Bir bakıyorsunuz sosyal medyada deprem uzmanı geçinen biri çıkmış, iki cümleyi yan yana getiremiyor; “şurası kırılacak, burası patlayacak” deyip duruyor. Sonra aynı saatlerde Serkan İçelli bilimsel veriyi paylaşıyor, ölçüm analizini açıklıyor ve halk rahatlıyor. İşte bilim insanıyla fenomen arasındaki ince çizgi tam da burada belirginleşiyor.
Bugün Türkiye’nin en büyük ihtiyaçlarından biri, “doğruyu söyleyen, bilgiyi kirletmeyen, vatandaşı paniğe değil bilince sevk eden bilim insanlarıdır.” Serkan İçelli’nin duruşu bu nedenle değerlidir. Çünkü bilimin ciddiyetini şov dünyasının parıltısına kurban etmiyor. Çünkü popüler olmak uğruna insanları korkuya sürüklemiyor. Çünkü gerçek bilgi, sahte hesapların toz bulutunda kaybolmasın diye uğraşıyor.
Dilerim ki bu ülkede Serkan İçelli gibi bilim insanlarının sayısı artar; hem de çok artar. Çünkü depremi önleyemeyiz ama yanlış bilgiyi, korku salgınını ve bilimsizliği önleyebiliriz.
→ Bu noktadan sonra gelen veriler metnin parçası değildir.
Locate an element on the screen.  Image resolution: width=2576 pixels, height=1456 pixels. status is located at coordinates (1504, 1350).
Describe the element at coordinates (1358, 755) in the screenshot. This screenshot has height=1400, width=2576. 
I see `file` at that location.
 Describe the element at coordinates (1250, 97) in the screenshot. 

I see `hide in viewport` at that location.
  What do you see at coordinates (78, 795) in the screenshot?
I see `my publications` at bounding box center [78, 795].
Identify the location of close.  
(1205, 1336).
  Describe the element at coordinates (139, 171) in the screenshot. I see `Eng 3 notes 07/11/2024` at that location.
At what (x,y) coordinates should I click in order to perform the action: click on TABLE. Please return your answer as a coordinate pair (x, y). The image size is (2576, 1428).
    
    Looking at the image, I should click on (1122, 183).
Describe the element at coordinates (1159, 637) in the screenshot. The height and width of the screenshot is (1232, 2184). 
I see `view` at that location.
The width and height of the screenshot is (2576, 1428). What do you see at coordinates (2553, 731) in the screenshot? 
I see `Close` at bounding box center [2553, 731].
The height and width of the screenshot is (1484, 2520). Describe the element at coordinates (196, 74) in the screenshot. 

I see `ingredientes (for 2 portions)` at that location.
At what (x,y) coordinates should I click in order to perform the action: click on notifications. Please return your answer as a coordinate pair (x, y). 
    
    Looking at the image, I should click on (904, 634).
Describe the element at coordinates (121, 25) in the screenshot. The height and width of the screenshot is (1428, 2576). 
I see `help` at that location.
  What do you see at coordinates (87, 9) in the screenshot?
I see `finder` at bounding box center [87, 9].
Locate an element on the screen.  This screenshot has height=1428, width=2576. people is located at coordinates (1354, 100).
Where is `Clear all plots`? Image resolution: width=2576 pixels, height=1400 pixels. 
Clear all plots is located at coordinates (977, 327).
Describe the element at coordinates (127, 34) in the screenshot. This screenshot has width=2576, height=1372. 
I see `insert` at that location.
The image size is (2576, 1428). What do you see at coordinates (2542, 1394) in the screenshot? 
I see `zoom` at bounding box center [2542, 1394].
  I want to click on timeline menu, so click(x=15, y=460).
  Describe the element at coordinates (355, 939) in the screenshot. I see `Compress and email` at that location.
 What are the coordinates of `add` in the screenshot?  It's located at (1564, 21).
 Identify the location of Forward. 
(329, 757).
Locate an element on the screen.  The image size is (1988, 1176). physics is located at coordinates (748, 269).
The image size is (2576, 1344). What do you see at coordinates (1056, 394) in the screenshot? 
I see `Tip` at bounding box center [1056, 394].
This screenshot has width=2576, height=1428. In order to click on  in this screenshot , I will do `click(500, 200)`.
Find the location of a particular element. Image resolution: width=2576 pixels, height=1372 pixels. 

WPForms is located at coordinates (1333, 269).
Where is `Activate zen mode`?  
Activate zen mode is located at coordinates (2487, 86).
Malatya’nın, Maraş’ın, Hatay’ın, Adıyaman’ın yeniden ayağa kalkabilmesi için yalnızca binalara değil; doğru bilgiye, güvenilir uzmana, aklıselim duruşa da ihtiyaç var.
Ve Serkan İçelli tam da bu açıdan, üç yıldır ülkenin deprem sahnesinde en duru, en net, en güven veren isimlerden biri olarak dimdik duruyor.
SERKAN İÇELLİ KİMDİR :
Evli ve 2 çocuk babası olan içelli halen özel bir sektörde Madencilik faaliyetlerine yönetici konumunda devam etmektedir. Depremlerin önceden tespit edilmesi için çalışmalarda bulunmaktadır.2022 Kasım'da 6.0 büyüklüğündeki Düzce depremini 3 ay öncesinden deprem yaratacak fay ismine kadar bildirmiştir.
1981 yılında Gaziantep'in Oğuzeli ilçesinde dünyaya gelen Serkan İçelli, yer bilimleri ve maden mühendisliği alanında uzman bir isimdir.
Lisans eğitimini Cumhuriyet Üniversitesi Maden Mühendisliği Bölümü'nde tamamlayan İçelli, yüksek lisans çalışmalarını ise Karadeniz Teknik Üniversitesi'nde Jeofizik ve Sismoloji alanında sürdürmektedir.